**Screenshot grounding data:**

((

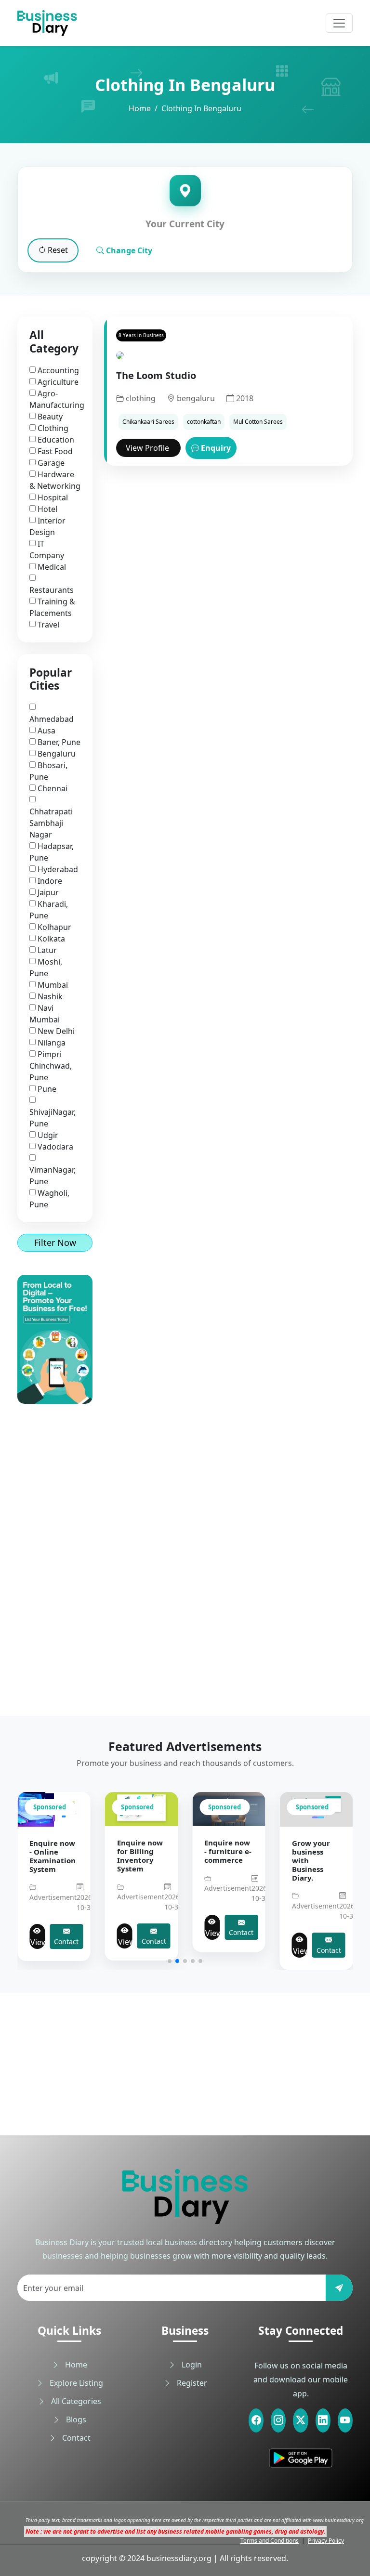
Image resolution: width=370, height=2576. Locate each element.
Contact (67, 1941)
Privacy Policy (326, 2541)
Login (191, 2364)
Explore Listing (75, 2383)
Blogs (75, 2419)
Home (140, 108)
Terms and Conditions (269, 2541)
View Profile (148, 448)
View (39, 1941)
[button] (170, 1961)
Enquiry (215, 448)
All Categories (75, 2401)
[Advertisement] (54, 1548)
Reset (57, 250)
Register (191, 2383)
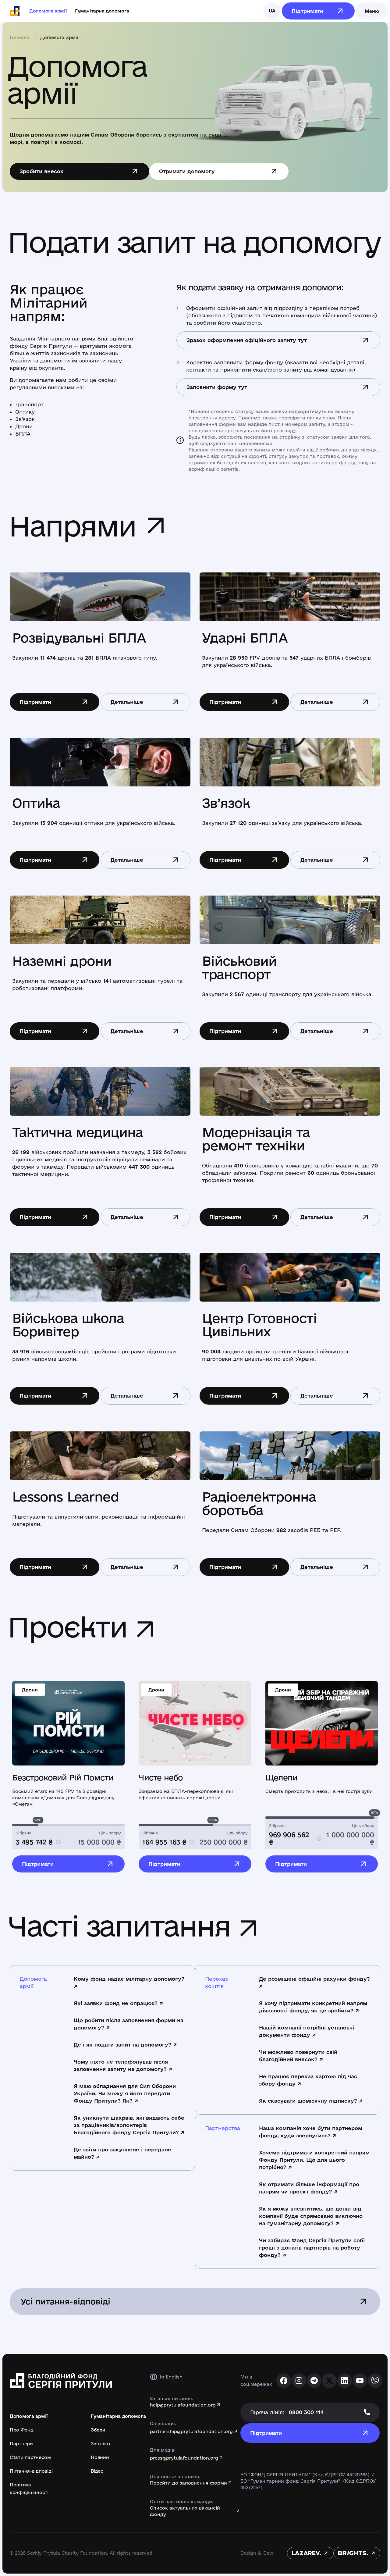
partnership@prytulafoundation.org (191, 2431)
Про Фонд (22, 2429)
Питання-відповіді (31, 2471)
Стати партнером (30, 2457)
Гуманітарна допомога (102, 10)
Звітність (101, 2443)
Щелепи (281, 1777)
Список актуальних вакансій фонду (185, 2511)
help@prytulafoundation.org (183, 2404)
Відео (97, 2471)
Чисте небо (161, 1777)
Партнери (21, 2443)
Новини (100, 2457)
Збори (98, 2429)
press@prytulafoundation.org (184, 2457)
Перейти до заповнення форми (188, 2482)
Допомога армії (48, 10)
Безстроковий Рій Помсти (62, 1777)
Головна (20, 37)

))

**How to complete this task:**
For each line above that carries the word "prytulafoundation", copy it out.

**Response box:**
partnership@prytulafoundation.org (191, 2431)
help@prytulafoundation.org (183, 2404)
press@prytulafoundation.org (184, 2457)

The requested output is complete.